> **Exercise brief**
Using the records below, copy every line that holds the string "dimensions".

> **Available records**
*** Block opens ***

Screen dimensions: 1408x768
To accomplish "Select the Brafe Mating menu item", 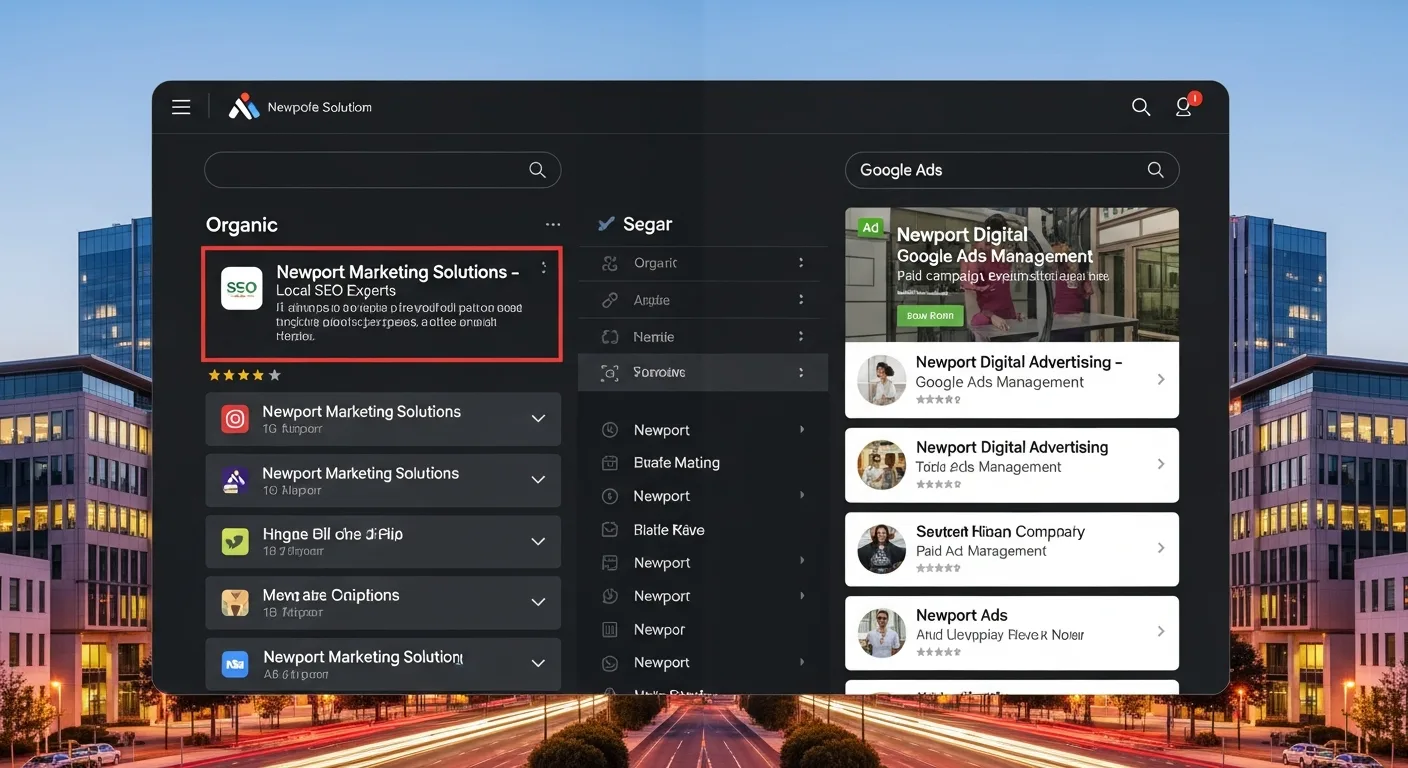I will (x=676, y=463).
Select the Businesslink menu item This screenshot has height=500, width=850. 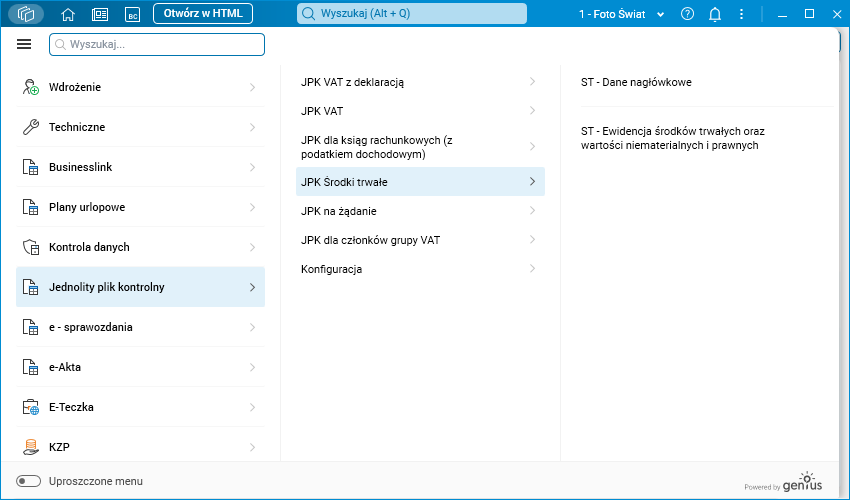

*** Block closes ***
*** Block opens ***

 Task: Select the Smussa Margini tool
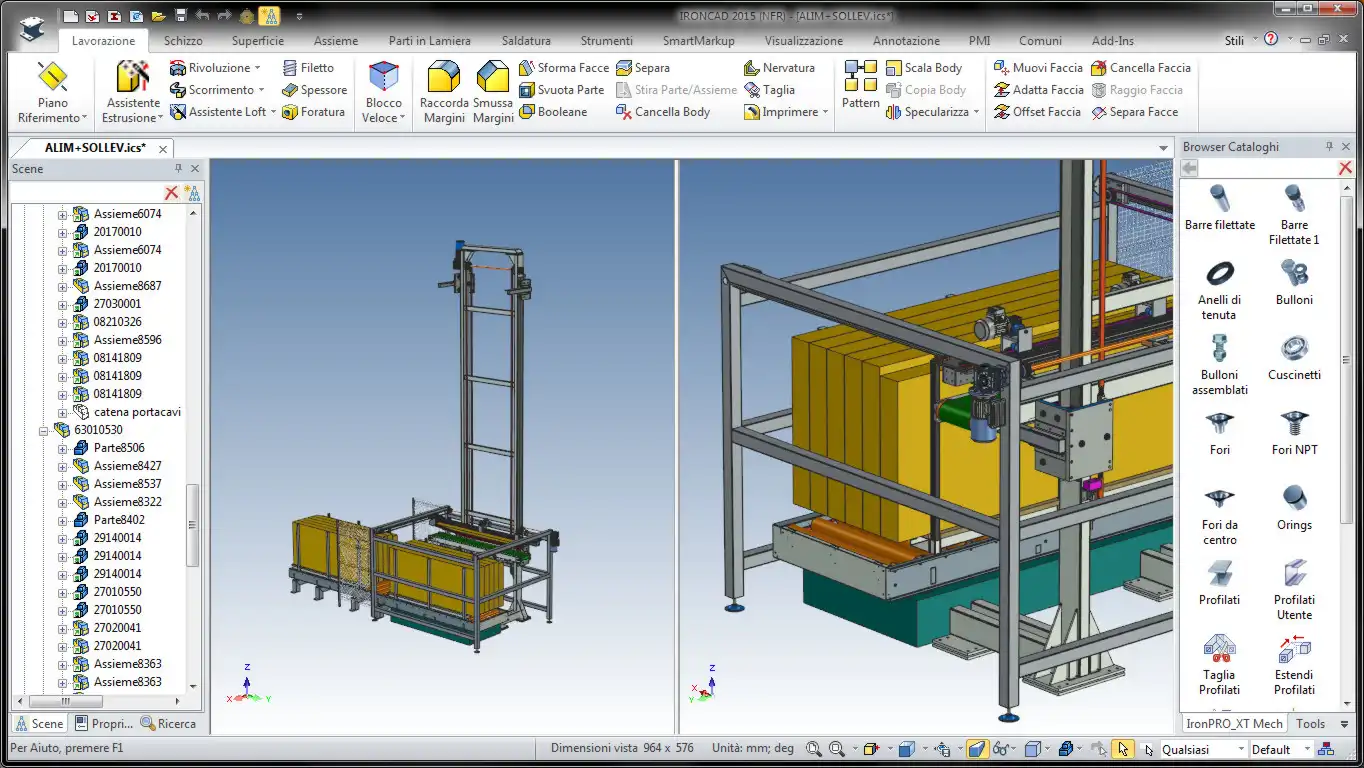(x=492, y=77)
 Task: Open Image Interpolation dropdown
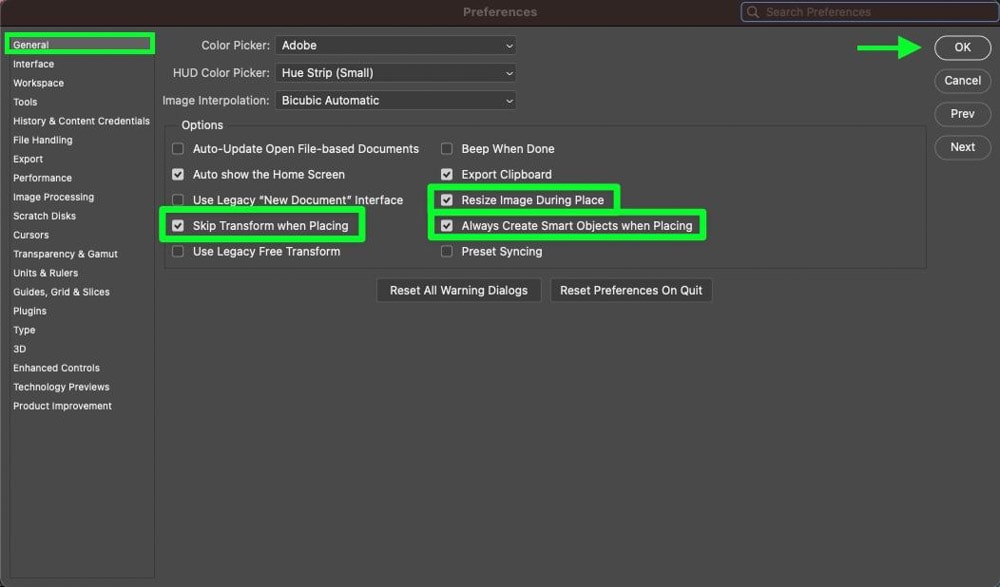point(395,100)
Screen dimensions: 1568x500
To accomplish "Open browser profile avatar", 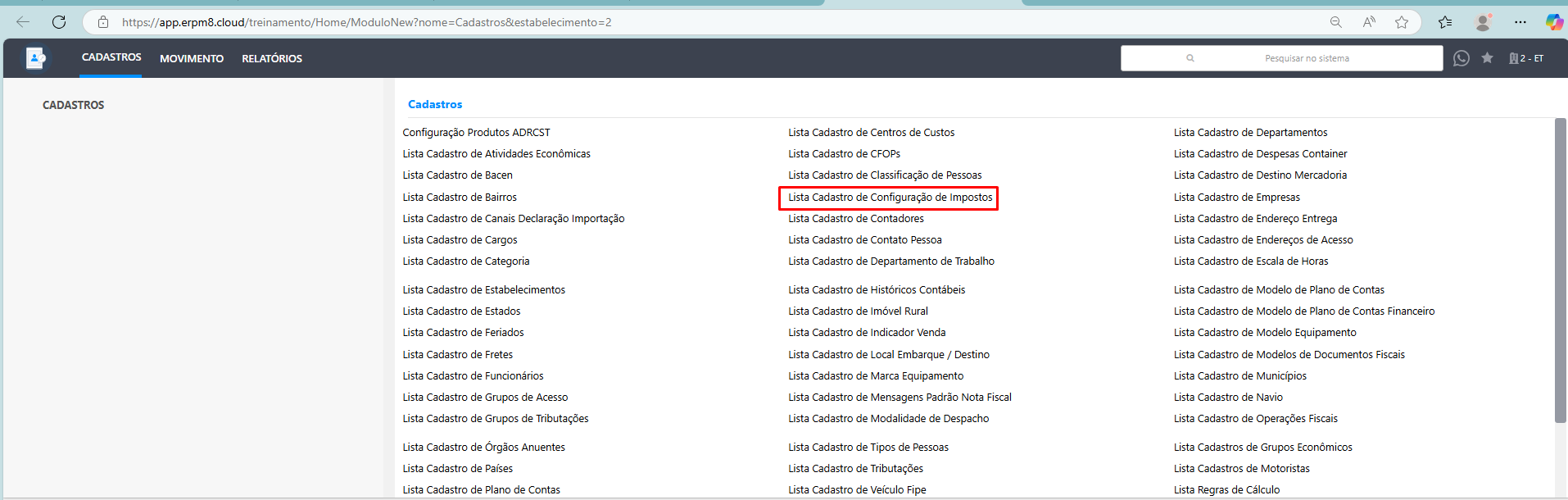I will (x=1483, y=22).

*** Block closes ***
*** Block opens ***

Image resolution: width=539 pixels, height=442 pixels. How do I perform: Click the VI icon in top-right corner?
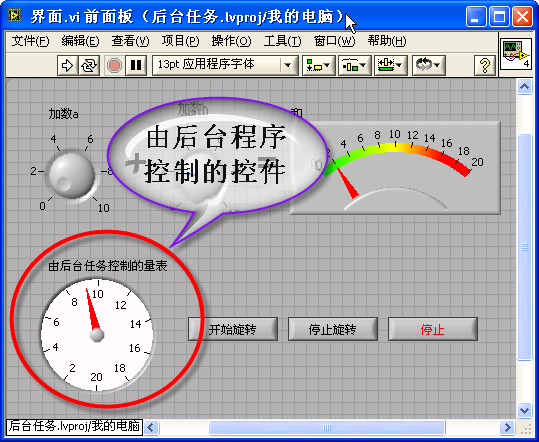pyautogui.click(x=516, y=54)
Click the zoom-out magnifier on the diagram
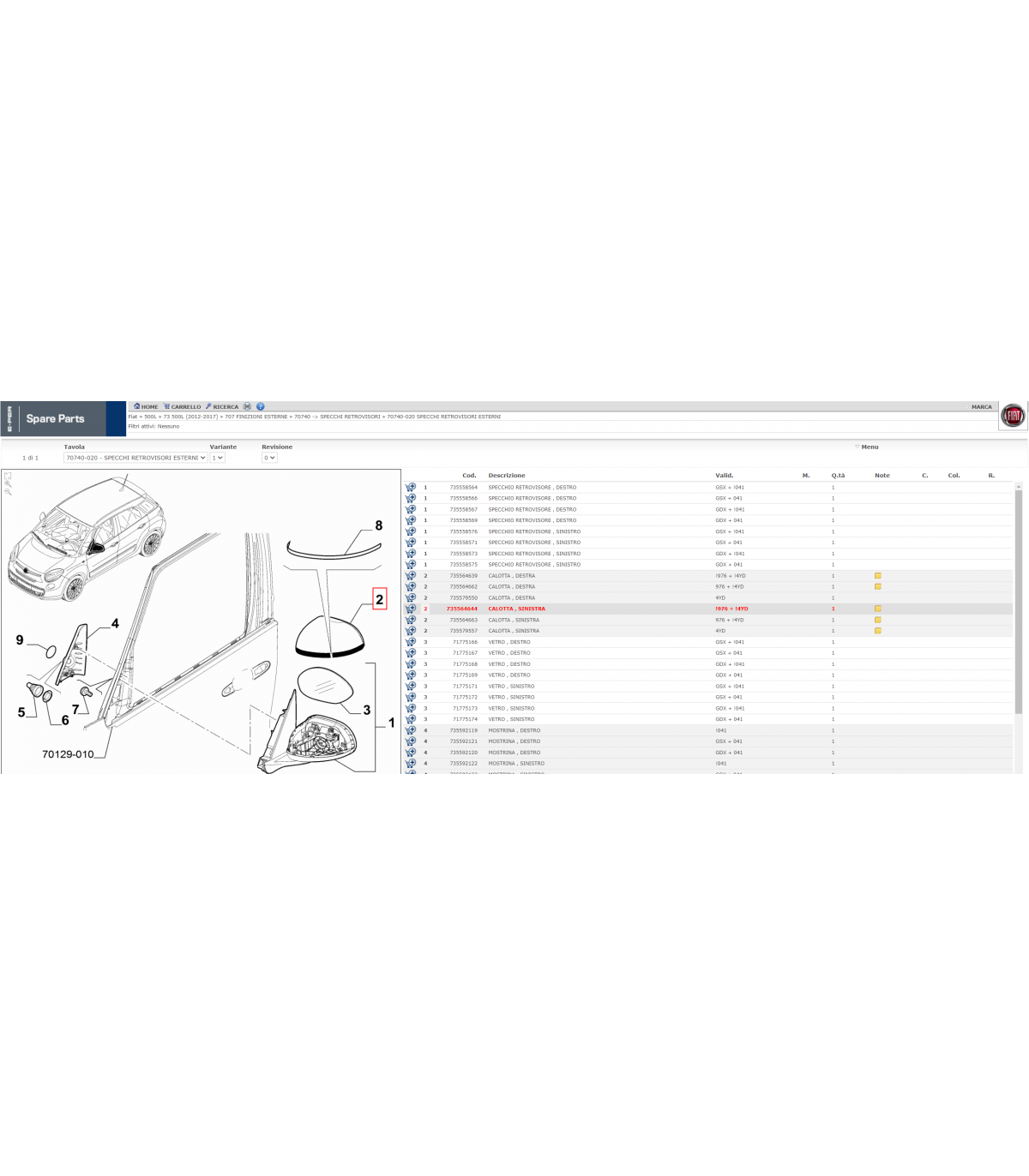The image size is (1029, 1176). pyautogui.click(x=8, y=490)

*** Block closes ***

> **Written solution**
Screen dimensions: 1408x768
Screen dimensions: 1568x500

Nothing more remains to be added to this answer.